Required work: Below is a block of data; give all of it again word for word.

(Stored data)
---

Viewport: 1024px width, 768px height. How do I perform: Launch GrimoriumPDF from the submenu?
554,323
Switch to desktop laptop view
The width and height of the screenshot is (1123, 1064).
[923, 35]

---

Written response:
Viewport: 1024px width, 768px height. How do I perform: Launch GrimoriumPDF from the submenu?
554,323
Switch to desktop laptop view
The width and height of the screenshot is (1123, 1064).
[923, 35]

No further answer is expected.